So why bother thinking about the stable transformation of the Korean Peninsula when it seems apparent that the now thirty-seven-year-old Kim is doubling down on nuclear weapons for his survival? The sudden strike on Iranian general Qasem Soleimani might encourage Kim to continue a nuclear buildup in an attempt to forestall possible regime change directed by South Korea’s major ally, the United States. Or perhaps the lesson for Kim is to get smarter about diplomacy and accept a series of small steps in which meaningful nuclear and weapons programs would be put under an international inspections regime, in exchange for commensurate security and economic benefits. Will a fourth transformation begin to take hold? Will it be violent or peaceful? If South Korea and the United States, in particular, are to attempt a peaceful transformation, how will they approach the fundamental issues of the North’s nuclear weapons and economic development, the ROK-US alliance, and relations with China?

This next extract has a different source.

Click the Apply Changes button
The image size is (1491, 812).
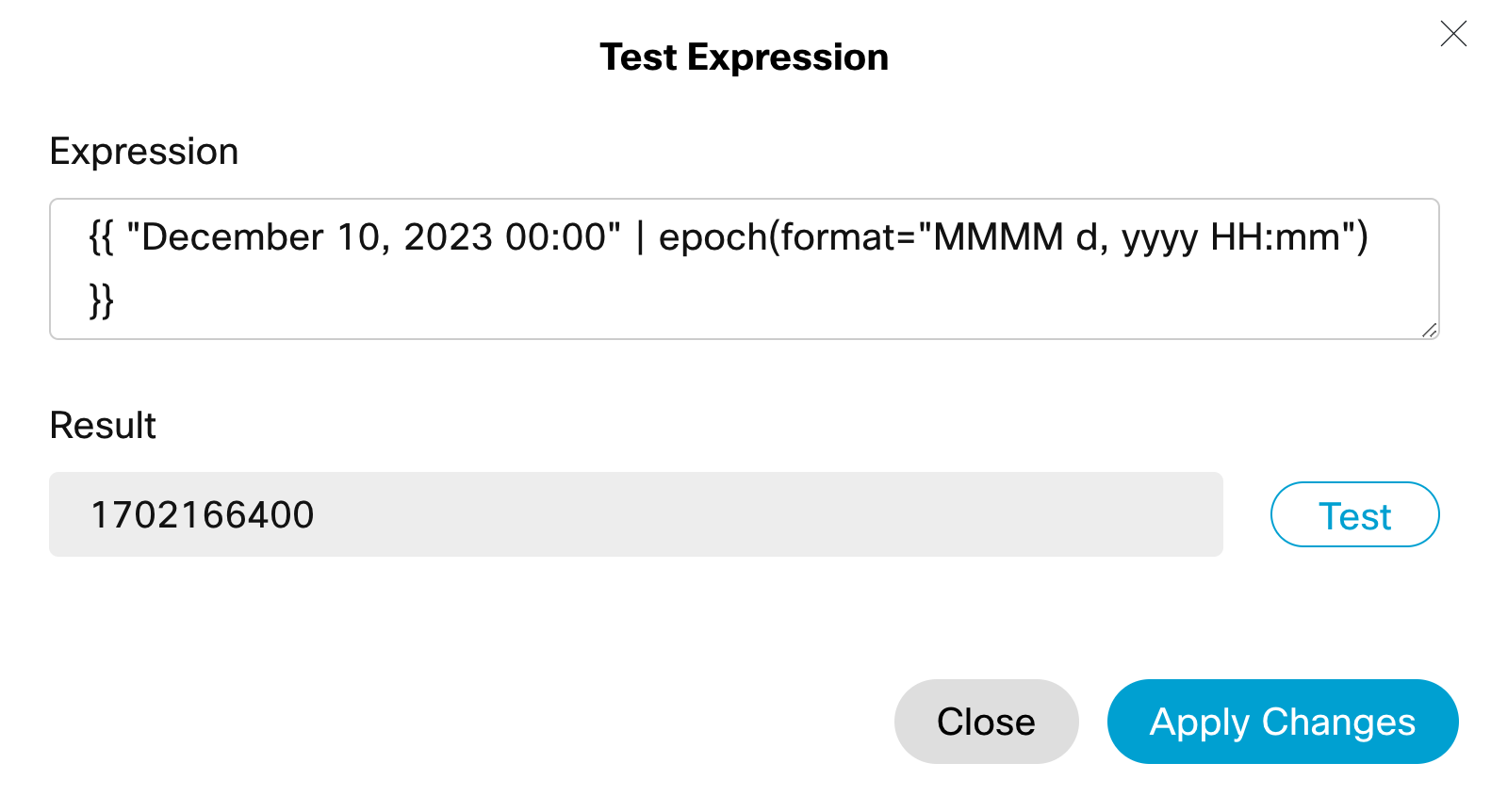tap(1282, 722)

These questions are at the heart of this volume, which was conceived in the midst of the historic meeting in Singapore between President Trump and Kim Jong-un. The aim was not to get bogged down in the up-and-down details of diplomacy but instead, to ask leading American and South Korean scholars to consider how to advance inter-Korean peace and denuclearization, while preserving the ROK-US alliance and managing relations with China. US-China strategic rivalry is transcending the North Korean problem, but overlapping interests in avoiding war and the proliferation of nuclear weapons might yet bring Washington and Beijing closer together. Could peace replace the 1953 armistice, and could that peace be replaced without disrupting the macro-stability that has endured, more or less, ever since? Also, could North Korea be transformed from a pariah outlier and outlaw state to part of the comity of nations, with normal diplomatic ties with all of its neighbors? Answering the four issues—about nuclear weapons, North Korean development, the bilateral alliance, and relations with China—will go a long way toward addressing the prospects for the peaceful transformation of the Korean Peninsula.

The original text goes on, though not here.